Eye-Opening Short Stories Everyone Should Read
"Well," I said, "I'd advise the alien to spend a few days reading short stories." Short stories are the deep, encoded crystallizations of all human knowledge. They are rarefied, dense meaning machines, shedding light on the most pressing of life's dilemmas. By reading a thoughtfully selected set of them, our alien could, in a few hours, learn everything he needs to know about the way we live. Except how it feels to lose one's car in a parking garage and walk around for like three hours, trying to look as if you know where you're going, so the people driving by—who have easily found their cars, having written the location on their wrists or something—don't think badly of you. I don't think there's a short story about that yet.
"What is this thing called love?" our alien might wonder.
"All right," I'd say. "Your first assignment is Chekhov's beautiful 'Lady with the Dog,' which shows a supposedly casual fling morphing into true love, in fits and starts, even over the objections of the lovers."
"Does that happen often down there?" the alien would ask.
"Yes," I would say. "Though mostly in 19th-century Russia." (No need to give aliens too much detail.)
But, also, it would be important for him to know that not everyone on earth finds love. So, "On the Cart," also by Chekhov—one of the saddest stories ever, in which absolutely nothing happens, except: Lonely person stays lonely.

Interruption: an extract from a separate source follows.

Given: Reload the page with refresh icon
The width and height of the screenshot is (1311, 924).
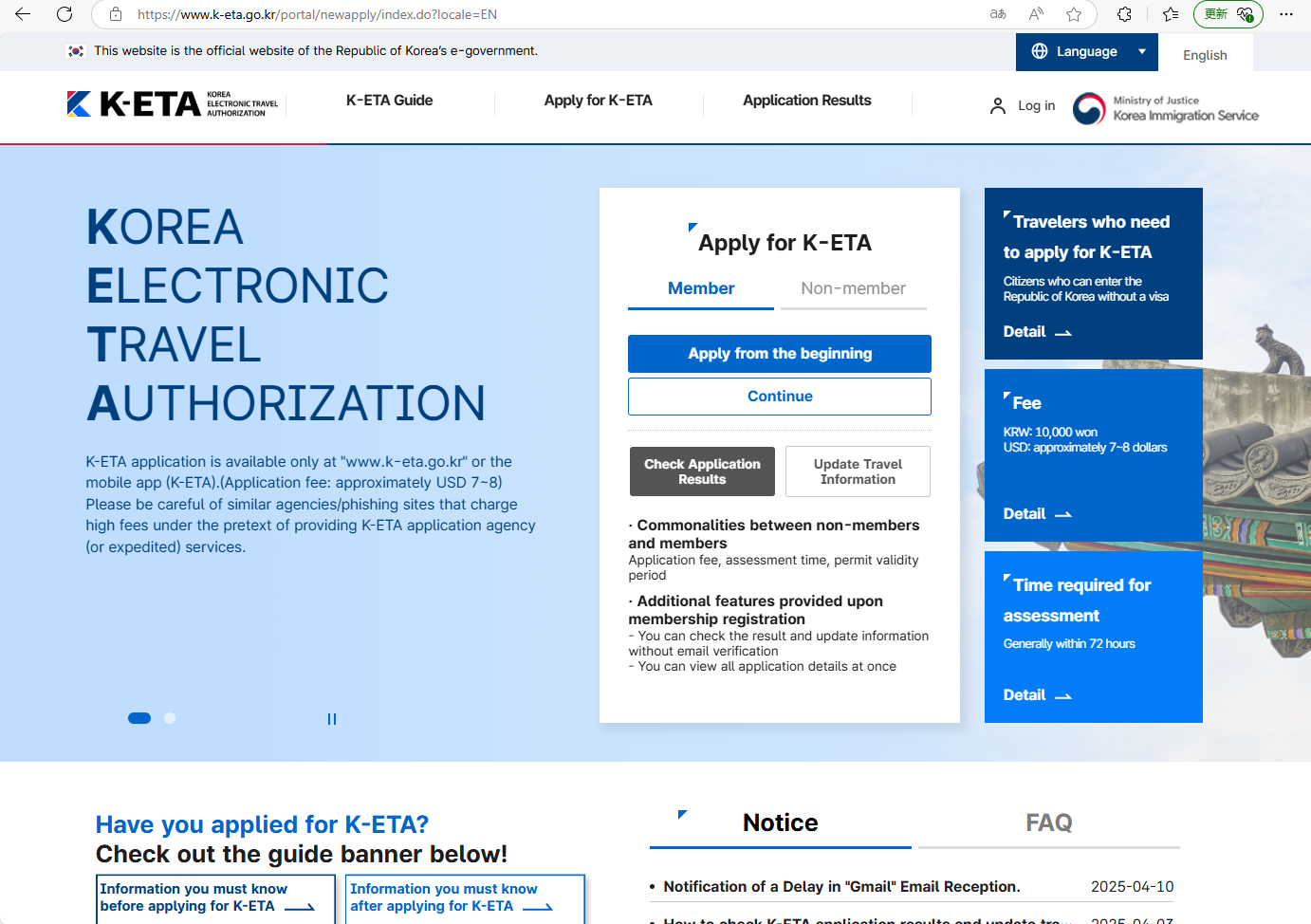Looking at the screenshot, I should pyautogui.click(x=65, y=14).
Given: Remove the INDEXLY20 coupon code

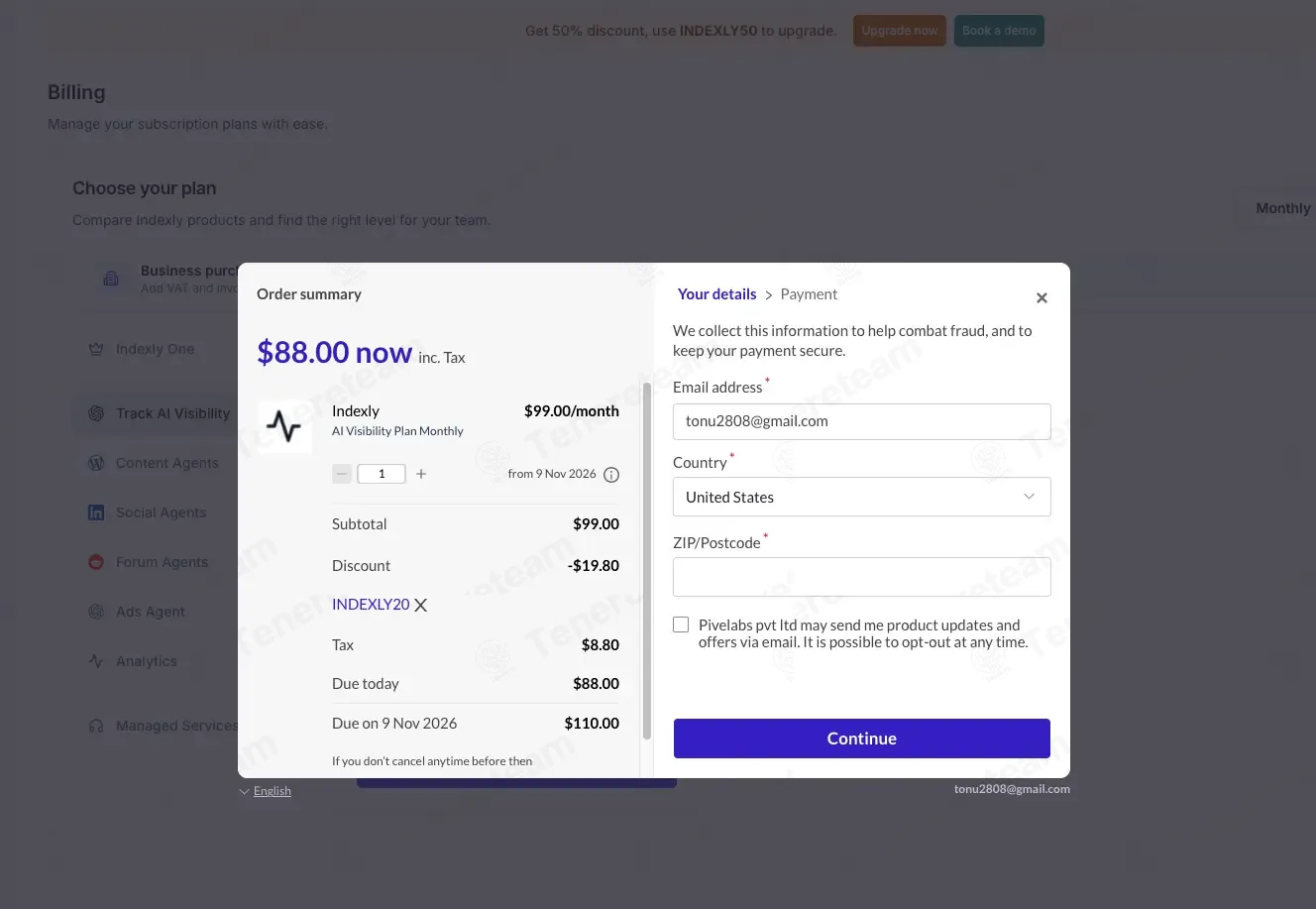Looking at the screenshot, I should tap(421, 605).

Do aliens, once in love, ever break up? You'd have to hope so. It would be kind of creepy, all these aliens living monogamously to like age 9,000, making love in that slow, telepathic way they have. And afterward, they do that "brain meld" thing and put their "teeth" back in. Eek. Let's give him "The Three-Day Blow" by Ernest Hemingway, a great breakup story that also has some of the best drunk dialogue in literature. Do aliens get drunk? I heard they do, and that is how the Grand Canyon came to be.
But it's not all about love down here! We're also obsessed with money. So our alien must read Isaac Babel's "In the Basement," the most ecstatic story ever written about class: simple as a joke (poor kid gets invited to a rich kid's house, must—ugh—reciprocate), deep as a parable in the way it shows poverty infecting and freakifying everything it touches. It also contains this killer line, which the alien may find useful back on his planet: "Grandson, I go now to take castor oil, so that I might have something to lay on your grave."